### What the task asks
The required output consists solely of the lines from the line containing "Task: Click into the Search input field" through the end of the records, copied exactly.

### Input for this task
——

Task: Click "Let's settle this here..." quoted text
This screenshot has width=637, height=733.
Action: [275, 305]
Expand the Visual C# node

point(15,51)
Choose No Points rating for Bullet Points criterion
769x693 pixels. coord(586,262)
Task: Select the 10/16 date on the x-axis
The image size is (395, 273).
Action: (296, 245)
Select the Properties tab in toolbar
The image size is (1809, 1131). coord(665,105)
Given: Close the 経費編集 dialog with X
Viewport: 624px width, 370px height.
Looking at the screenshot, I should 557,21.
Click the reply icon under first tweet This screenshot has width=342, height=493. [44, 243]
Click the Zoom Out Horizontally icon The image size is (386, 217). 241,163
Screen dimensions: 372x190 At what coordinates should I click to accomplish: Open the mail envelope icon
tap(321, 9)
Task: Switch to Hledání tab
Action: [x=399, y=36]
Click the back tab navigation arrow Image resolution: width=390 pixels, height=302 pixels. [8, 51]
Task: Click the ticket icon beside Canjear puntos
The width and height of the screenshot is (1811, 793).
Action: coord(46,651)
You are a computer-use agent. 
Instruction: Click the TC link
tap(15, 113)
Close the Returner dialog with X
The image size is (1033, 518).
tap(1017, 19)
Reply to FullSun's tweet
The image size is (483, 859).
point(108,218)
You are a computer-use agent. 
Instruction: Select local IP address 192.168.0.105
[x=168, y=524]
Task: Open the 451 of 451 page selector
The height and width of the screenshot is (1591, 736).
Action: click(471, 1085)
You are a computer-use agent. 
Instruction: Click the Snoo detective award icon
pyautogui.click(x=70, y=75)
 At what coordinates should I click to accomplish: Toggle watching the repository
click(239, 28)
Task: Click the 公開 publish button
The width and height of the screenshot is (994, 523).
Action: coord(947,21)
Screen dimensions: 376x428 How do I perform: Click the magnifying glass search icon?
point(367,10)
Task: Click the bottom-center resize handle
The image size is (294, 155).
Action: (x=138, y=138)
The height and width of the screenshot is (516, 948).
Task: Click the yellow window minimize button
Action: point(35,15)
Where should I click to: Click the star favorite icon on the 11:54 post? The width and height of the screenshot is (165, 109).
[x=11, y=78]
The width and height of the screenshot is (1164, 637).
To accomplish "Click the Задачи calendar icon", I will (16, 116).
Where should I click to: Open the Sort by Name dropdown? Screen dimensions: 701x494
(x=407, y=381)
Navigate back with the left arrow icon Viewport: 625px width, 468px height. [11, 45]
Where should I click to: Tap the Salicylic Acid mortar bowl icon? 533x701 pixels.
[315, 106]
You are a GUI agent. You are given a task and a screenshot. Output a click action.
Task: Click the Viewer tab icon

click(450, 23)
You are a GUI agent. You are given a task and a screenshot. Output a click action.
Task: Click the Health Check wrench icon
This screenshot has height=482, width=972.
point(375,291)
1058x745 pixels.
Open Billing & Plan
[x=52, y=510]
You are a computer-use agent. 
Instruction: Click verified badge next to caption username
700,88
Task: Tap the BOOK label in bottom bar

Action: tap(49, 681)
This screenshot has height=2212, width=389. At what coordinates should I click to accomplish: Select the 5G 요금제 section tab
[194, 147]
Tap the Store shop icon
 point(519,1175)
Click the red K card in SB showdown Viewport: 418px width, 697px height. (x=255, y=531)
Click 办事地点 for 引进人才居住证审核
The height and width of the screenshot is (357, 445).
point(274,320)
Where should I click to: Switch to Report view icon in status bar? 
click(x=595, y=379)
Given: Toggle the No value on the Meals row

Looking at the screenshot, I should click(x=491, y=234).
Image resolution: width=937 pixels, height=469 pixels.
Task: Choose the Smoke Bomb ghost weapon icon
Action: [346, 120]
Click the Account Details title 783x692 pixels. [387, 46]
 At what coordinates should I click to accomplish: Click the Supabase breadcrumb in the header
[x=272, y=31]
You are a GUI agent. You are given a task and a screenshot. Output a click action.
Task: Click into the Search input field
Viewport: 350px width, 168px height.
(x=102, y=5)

——

### Solution to this problem
Task: Click into the Search input field
Viewport: 350px width, 168px height.
(x=102, y=5)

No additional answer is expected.